| Section du document |
+++

3.1 Améliorations de la construction de l’indicateur France
La première piste évidente serait d’augmenter le nombre de journaux utilisés pour le calcul du news Index. Ainsi la mesure serait plus robuste car il atténuerait les biais de non représentativité et d’encartage politique. De plus, l’indicateur français pourrait inclure « Les Echos » pour mesurer l’occurrence d’articles traitant d’incertitude de politique économique car celui-ci est consacré presqu’exclusivement à des sujets économiques et / ou politique.

+++

| Extrait de données |
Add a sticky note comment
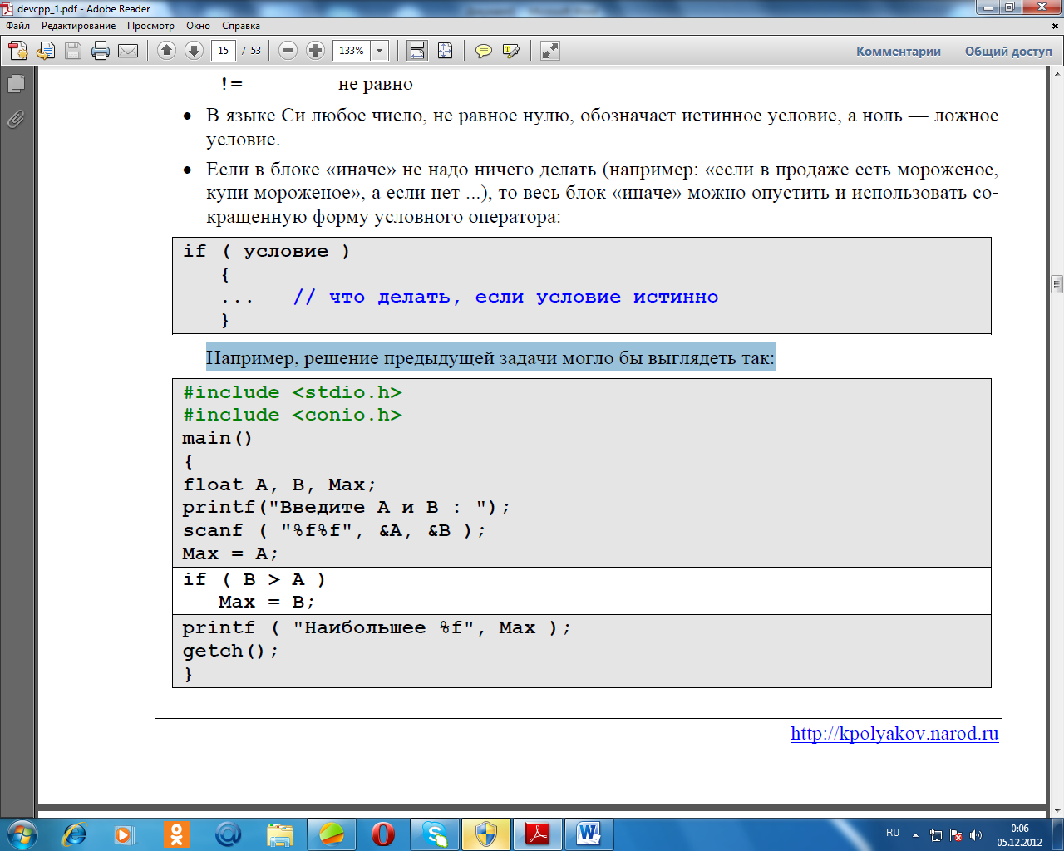The image size is (1064, 851). click(483, 51)
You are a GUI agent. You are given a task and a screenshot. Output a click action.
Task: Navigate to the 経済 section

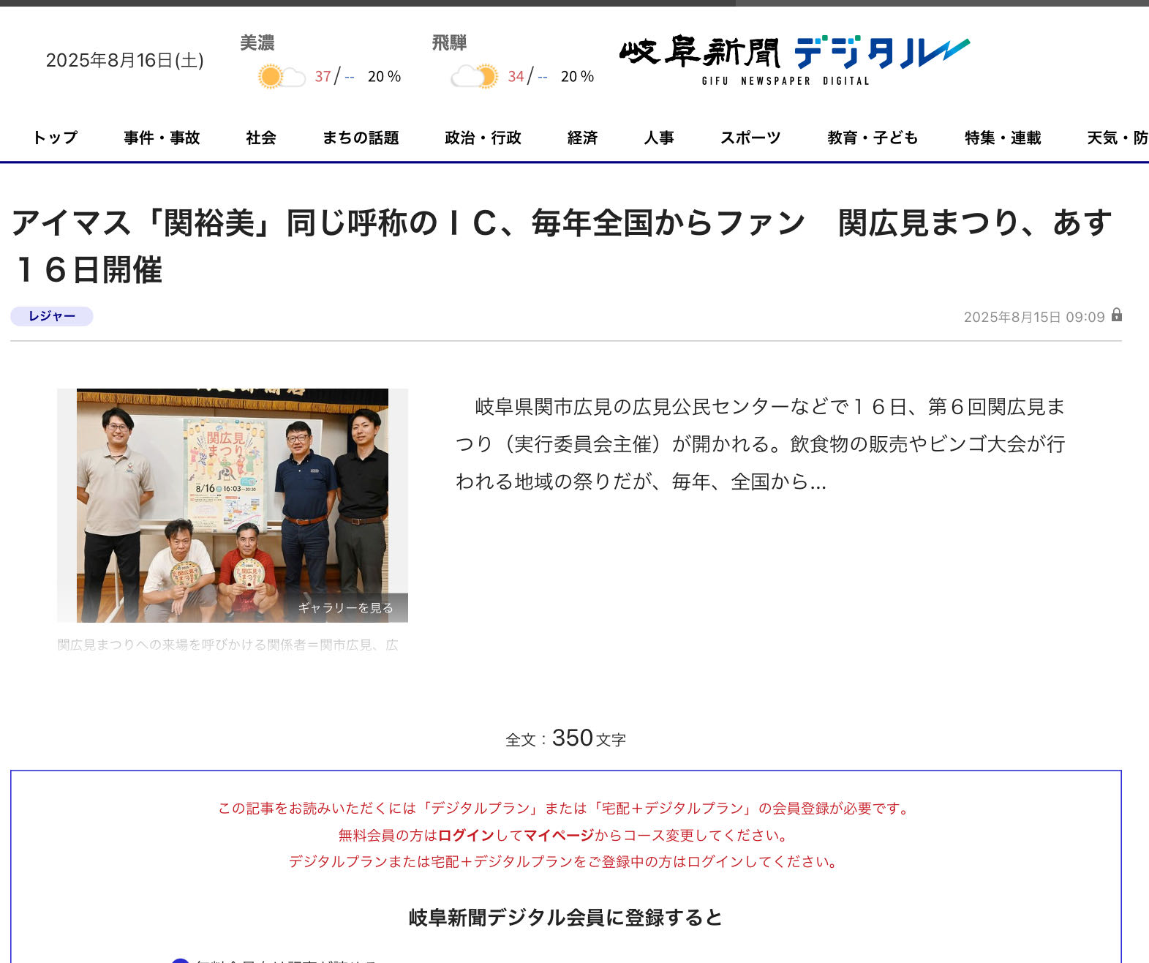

+++

| Consignes |
**a.** Répondez aux questions suivantes sur l'extrait consacré à l'indicateur France, une réponse par ligne, marquée comme la question :
(i) Quelle est la première piste présentée pour améliorer l'indicateur ?
(ii) Quels biais cette piste permettrait-elle d'atténuer ?
(iii) Quel journal l'indicateur français pourrait-il inclure ?
**b.** Donnez la suite de l'extrait consacré à l'indicateur France, en partant de sa dernière phrase.

| Réponses aux consignes |
**a.**
(i) Augmenter le nombre de journaux utilisés pour le calcul du news Index.
(ii) Les biais de non représentativité et d'encartage politique.
(iii) « Les Echos ».

**b.**
La deuxième voie d’amélioration est l’ajout d’autres éléments en plus du News Index. L’indice américain se base sur trois éléments (voir article « L’incertitude économique : Un Indice pour la mesurer »). L’EPU France pourrait reprendre ces deux éléments. Le premier se basant sur un document qui rassemble les dispositions fiscales vouées à disparaitre dans les 10 ans à venir. On pourrait obtenir un élément similaire pour la France en calculant pour chaque année le montant net en euros des ajouts et/ou suppressions d’impôt en incluant les mesures fiscales temporaires ; tel que la contribution exceptionnelle des hauts revenus qui s’ajoute à l’impôt sur le revenu, en vigueur à partir de la déclaration 2015. Sa reconduction pour la déclaration 2016 n’a pas encore été décidée.Cet élément permettrait de recenser le nombre de dispositions amenées à changer et le montant de réductions ou de hausses d’impôt prévu pour l’année suivante.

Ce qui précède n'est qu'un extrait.